The coastal town developed a reputation for drunken debauchery from the 18-30 crowd in the Nineties, with groups of young men and women, often stag and hen dos, cavorting into the small hours.

But no longer.

The mayor of Ayia Napa, like his counterparts in resorts such as Magaluf, Ibiza and Hvar….

They’re all trying to do it, they’re all moving away from that model. Which gives an opportunity for someone else to supply that very market. After all, Darren and Darleen do actually need a gutter to throw up in for a week a year and there’s money to be made from providing it.
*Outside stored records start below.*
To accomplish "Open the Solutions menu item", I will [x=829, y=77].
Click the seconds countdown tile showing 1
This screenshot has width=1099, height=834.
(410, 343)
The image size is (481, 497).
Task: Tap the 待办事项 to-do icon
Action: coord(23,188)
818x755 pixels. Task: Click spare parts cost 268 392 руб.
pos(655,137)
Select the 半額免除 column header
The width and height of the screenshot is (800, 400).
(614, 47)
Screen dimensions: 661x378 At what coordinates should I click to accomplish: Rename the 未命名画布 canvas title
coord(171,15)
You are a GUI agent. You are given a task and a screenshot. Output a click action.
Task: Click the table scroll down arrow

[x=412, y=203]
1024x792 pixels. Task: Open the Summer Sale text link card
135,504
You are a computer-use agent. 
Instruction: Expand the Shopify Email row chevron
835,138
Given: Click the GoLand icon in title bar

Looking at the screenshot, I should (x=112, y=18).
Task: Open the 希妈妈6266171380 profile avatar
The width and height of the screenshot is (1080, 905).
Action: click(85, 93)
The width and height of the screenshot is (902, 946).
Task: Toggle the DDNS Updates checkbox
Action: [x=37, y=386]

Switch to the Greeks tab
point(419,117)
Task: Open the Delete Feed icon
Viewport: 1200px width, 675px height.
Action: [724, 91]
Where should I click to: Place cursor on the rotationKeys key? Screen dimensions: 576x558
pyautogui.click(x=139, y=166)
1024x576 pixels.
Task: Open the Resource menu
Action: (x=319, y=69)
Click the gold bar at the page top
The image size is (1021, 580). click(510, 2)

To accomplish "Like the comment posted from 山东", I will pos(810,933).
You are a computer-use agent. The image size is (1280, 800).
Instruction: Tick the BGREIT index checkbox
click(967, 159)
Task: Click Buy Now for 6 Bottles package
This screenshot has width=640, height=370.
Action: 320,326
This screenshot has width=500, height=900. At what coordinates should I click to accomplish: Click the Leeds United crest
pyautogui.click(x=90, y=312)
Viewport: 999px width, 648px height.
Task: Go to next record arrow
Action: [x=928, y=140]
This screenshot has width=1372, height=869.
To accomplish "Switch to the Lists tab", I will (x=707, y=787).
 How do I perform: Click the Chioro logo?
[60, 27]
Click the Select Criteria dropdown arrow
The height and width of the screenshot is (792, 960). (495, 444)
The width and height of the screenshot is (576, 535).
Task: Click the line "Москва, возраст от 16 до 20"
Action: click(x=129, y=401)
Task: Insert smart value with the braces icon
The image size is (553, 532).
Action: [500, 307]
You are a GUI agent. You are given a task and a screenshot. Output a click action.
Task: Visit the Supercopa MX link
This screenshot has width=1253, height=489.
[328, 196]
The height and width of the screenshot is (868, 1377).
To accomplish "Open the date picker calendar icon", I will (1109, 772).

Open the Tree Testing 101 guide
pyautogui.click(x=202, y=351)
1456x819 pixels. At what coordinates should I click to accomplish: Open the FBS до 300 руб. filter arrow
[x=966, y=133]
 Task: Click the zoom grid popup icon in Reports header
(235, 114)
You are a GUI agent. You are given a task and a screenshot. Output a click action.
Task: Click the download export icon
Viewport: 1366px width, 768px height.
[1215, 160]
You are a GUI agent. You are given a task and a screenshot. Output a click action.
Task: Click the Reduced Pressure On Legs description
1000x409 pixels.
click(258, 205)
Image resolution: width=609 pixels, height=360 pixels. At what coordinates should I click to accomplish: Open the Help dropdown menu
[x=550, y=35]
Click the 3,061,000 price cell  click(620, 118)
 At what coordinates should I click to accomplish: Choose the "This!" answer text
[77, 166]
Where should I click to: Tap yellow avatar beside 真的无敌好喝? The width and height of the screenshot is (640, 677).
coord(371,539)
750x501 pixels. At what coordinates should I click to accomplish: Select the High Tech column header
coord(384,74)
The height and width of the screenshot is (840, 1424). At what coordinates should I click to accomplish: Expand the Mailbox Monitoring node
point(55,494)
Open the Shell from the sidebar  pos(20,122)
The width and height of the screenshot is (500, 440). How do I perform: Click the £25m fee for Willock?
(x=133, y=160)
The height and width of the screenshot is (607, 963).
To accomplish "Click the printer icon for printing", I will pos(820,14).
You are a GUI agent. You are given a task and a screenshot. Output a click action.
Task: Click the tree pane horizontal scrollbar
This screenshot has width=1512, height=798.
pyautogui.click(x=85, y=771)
One would need a beach, an airport and not a great deal else. Well, OK, cheap booze is going to be necessary too but there’s a trick to be played there. One way, a very useful way, to make sure that the teens stay in the place they’re put is to have a differential regime for booze taxes. That means locating our resort corral in a high tax country, but then make booze duty free within our target location. And only booze served in a bar, no take outs. The higher the booze taxes in the surrounding area the stronger our fence.

High tax country, beach, airport, Spitzbergen it is then.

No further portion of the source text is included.